• [DESCRIPTION OF THE TASK]:
From the records below, extract only the lines running from the line with "You are a computer-use agent. 778x791 pixels." to the line with "Instruction: Select the '集成模型' model text", both lines included, reproducing them exactly.

• [RECORDS PROVIDED]:
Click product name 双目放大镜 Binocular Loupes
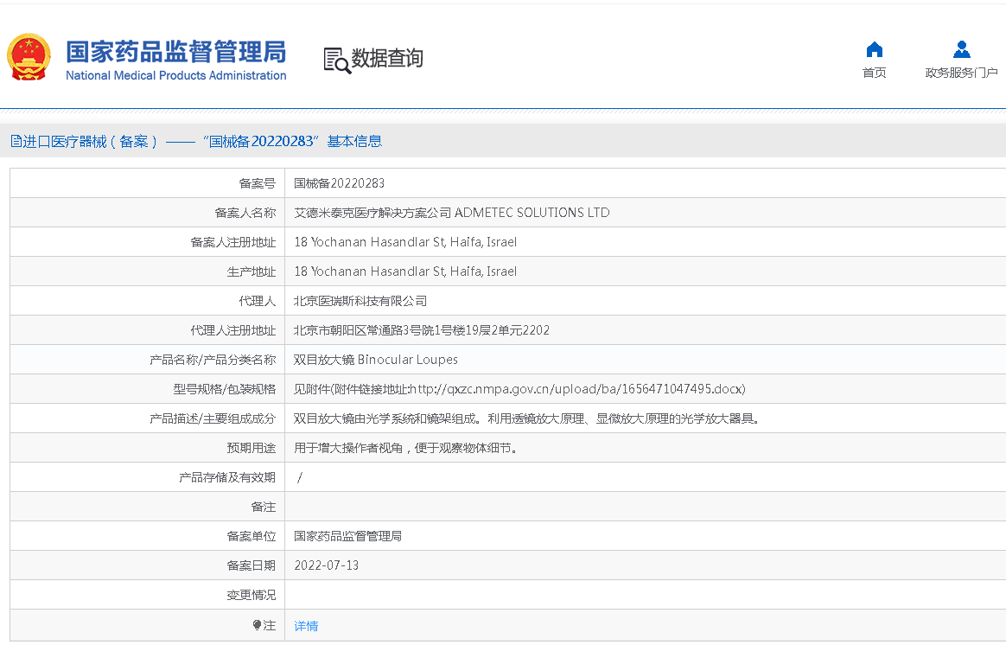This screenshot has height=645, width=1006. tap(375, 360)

* * *

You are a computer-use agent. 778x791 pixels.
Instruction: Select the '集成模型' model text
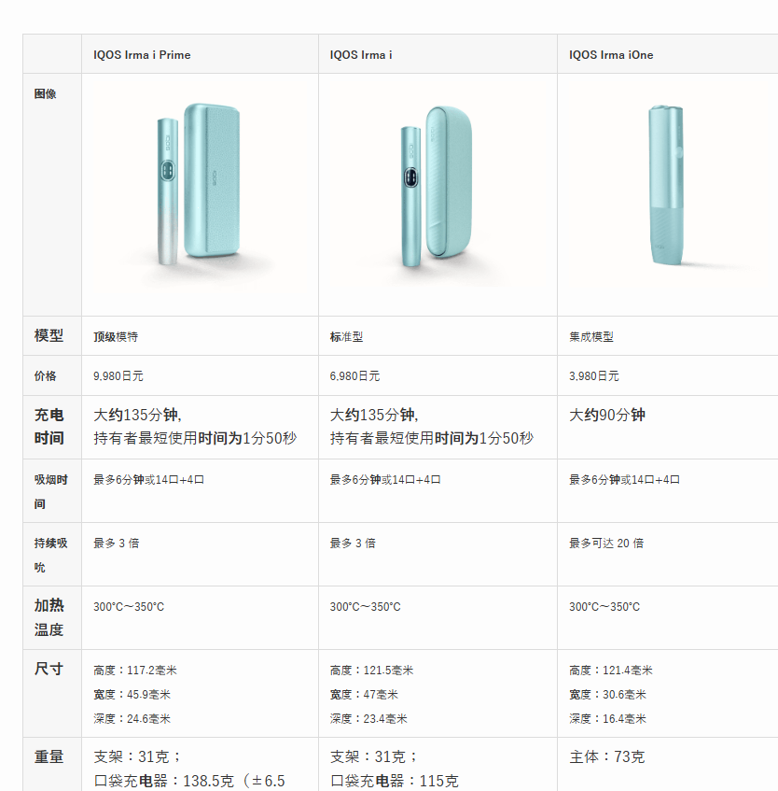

...

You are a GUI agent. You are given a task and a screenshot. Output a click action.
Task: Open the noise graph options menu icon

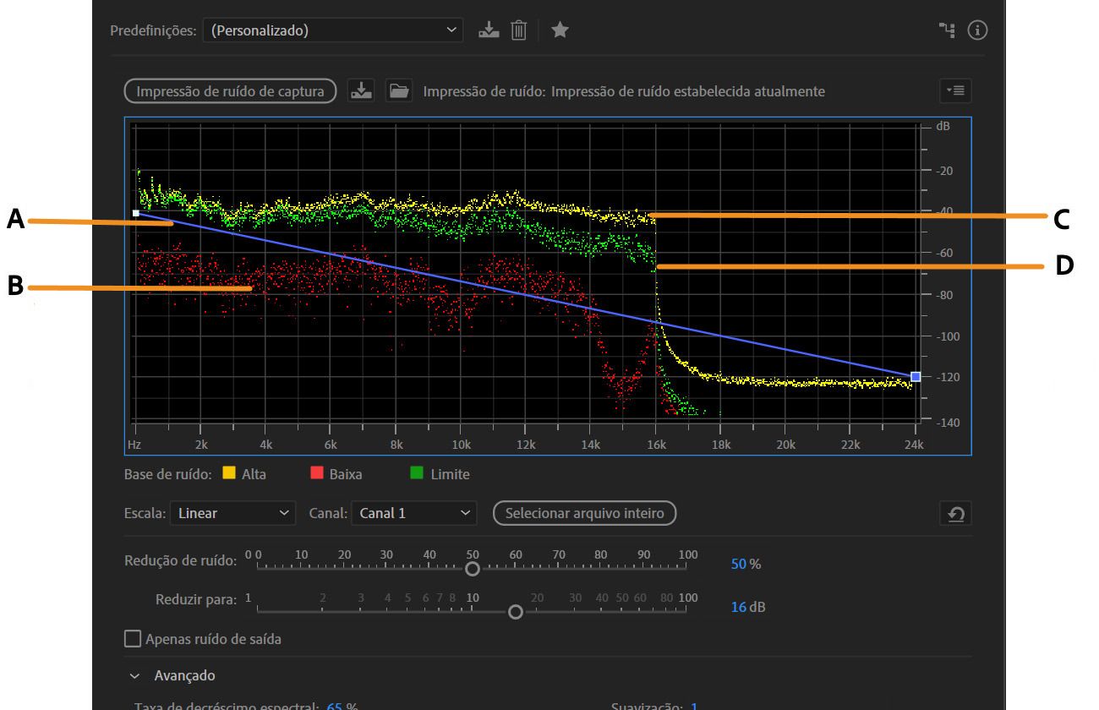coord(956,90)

• [EXERCISE OUTPUT]:
You are a computer-use agent. 778x791 pixels.
Instruction: Select the '集成模型' model text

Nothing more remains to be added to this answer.